━━ DATA PROVIDED

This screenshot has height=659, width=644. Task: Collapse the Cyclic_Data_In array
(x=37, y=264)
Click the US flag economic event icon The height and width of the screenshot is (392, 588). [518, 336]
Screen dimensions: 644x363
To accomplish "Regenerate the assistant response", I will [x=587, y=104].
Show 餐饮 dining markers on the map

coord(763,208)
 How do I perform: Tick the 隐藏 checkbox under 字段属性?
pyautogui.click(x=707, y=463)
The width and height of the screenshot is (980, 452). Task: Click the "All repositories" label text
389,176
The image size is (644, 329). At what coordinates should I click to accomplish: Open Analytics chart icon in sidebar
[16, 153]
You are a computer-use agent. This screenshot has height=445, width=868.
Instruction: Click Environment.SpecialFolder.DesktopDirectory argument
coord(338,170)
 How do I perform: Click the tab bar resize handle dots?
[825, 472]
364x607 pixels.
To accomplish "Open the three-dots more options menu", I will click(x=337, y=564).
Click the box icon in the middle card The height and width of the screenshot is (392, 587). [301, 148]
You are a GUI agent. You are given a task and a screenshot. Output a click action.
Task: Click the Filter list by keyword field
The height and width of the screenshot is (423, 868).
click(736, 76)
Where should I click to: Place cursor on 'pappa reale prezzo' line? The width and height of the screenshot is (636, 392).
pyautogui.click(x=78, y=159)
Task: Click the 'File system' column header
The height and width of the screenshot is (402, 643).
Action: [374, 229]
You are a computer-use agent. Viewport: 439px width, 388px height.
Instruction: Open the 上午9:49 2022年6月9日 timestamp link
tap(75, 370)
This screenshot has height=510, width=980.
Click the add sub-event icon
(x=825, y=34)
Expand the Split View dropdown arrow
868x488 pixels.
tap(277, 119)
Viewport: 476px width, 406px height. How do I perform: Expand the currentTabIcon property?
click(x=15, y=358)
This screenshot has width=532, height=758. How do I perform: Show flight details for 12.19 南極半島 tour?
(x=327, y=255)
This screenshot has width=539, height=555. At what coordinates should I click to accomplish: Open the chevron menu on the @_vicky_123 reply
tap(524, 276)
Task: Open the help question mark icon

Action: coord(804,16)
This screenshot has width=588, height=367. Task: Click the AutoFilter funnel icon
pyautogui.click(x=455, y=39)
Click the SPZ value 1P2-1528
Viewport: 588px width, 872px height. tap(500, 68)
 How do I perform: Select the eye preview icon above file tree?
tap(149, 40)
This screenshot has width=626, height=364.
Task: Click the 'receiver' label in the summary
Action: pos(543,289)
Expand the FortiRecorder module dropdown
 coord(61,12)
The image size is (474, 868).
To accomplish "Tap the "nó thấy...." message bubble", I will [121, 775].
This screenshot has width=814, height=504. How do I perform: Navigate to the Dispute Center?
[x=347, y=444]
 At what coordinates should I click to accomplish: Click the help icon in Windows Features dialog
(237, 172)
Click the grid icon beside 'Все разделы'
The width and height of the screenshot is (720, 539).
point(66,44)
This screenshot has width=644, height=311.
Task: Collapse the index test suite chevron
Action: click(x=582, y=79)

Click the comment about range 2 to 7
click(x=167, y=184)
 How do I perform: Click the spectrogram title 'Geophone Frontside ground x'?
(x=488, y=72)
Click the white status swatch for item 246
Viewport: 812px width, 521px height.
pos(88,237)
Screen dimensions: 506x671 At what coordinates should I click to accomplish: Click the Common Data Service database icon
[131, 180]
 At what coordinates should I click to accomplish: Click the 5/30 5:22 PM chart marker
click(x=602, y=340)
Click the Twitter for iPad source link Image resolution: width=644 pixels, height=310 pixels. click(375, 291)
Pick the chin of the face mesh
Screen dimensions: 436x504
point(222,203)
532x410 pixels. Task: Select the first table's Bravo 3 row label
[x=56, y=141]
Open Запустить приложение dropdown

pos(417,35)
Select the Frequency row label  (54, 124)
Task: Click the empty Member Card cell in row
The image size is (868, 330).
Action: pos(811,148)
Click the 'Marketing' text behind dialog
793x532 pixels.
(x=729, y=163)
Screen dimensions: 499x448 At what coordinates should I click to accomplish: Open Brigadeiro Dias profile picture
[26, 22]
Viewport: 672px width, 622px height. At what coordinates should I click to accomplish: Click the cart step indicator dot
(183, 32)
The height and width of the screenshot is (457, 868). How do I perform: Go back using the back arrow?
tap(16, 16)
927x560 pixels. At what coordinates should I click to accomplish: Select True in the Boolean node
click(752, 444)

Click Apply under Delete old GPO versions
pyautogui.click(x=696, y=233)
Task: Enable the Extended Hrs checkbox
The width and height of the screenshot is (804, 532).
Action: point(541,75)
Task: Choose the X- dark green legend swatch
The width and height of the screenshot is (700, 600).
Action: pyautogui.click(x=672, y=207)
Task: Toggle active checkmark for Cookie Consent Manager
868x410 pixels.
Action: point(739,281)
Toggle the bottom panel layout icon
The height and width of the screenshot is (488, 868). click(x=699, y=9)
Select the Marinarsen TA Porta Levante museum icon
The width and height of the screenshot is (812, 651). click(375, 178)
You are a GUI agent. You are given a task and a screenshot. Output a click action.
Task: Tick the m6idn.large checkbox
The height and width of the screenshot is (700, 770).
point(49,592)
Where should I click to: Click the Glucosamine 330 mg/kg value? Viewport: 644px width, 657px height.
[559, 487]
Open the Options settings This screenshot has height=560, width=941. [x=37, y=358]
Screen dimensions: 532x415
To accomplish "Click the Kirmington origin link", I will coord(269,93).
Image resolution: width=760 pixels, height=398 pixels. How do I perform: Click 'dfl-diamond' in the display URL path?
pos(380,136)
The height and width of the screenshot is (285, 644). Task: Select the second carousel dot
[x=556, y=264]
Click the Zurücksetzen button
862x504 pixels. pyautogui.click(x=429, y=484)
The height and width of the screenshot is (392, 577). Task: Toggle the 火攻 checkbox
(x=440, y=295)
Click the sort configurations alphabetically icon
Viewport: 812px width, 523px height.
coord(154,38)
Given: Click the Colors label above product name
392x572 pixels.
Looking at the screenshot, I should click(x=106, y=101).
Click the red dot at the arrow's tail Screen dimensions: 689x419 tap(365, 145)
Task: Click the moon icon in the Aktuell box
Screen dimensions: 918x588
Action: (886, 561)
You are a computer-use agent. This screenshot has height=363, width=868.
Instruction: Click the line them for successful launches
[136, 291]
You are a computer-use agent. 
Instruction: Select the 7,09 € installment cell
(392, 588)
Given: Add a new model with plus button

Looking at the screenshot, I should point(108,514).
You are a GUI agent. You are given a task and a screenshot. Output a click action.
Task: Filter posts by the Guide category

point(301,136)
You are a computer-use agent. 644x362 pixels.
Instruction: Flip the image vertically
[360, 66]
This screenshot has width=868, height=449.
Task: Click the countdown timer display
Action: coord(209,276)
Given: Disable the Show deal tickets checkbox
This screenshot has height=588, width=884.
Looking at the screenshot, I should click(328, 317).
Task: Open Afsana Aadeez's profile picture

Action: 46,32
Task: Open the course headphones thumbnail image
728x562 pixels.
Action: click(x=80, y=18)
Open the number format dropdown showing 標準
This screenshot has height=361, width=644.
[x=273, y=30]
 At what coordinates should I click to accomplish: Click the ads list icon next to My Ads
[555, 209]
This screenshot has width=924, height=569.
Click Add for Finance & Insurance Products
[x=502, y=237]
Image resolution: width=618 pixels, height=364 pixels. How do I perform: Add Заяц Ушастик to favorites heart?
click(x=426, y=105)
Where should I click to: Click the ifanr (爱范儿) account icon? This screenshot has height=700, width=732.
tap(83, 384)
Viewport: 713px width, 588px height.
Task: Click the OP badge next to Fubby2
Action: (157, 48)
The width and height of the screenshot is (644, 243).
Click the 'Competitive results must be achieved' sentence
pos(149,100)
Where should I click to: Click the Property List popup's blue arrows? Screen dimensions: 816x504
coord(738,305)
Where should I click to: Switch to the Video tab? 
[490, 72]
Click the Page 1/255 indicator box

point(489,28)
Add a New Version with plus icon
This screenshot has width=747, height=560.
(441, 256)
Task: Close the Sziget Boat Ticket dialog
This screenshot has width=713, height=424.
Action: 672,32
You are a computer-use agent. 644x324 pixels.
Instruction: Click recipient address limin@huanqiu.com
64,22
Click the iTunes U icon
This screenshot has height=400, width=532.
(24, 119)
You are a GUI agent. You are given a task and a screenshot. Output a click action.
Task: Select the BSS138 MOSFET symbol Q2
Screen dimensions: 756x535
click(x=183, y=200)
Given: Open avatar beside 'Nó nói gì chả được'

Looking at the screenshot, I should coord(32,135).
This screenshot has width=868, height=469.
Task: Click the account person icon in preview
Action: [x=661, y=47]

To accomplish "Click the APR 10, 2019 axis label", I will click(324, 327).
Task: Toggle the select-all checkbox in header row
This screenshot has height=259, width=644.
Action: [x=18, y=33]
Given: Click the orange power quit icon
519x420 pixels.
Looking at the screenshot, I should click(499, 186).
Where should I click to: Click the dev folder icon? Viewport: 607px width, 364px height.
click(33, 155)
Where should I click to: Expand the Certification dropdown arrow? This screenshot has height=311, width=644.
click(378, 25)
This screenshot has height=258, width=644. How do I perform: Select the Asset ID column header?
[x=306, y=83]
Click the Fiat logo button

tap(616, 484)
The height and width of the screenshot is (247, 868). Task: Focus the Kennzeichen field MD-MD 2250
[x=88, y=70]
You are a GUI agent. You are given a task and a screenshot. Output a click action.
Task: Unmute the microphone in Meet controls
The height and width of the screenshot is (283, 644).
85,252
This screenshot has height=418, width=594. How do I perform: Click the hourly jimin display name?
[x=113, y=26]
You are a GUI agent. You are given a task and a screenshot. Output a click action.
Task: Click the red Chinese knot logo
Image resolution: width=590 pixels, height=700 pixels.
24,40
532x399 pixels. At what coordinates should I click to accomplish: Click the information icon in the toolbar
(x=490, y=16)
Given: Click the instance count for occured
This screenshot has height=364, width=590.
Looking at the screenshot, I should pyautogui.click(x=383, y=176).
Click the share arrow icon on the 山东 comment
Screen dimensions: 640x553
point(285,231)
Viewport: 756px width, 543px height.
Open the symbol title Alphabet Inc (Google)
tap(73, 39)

━━━━

Show the lines of the material that contain the word "swatch".

## RESULT FOR THIS TASK
Click the white status swatch for item 246
Task: Choose the X- dark green legend swatch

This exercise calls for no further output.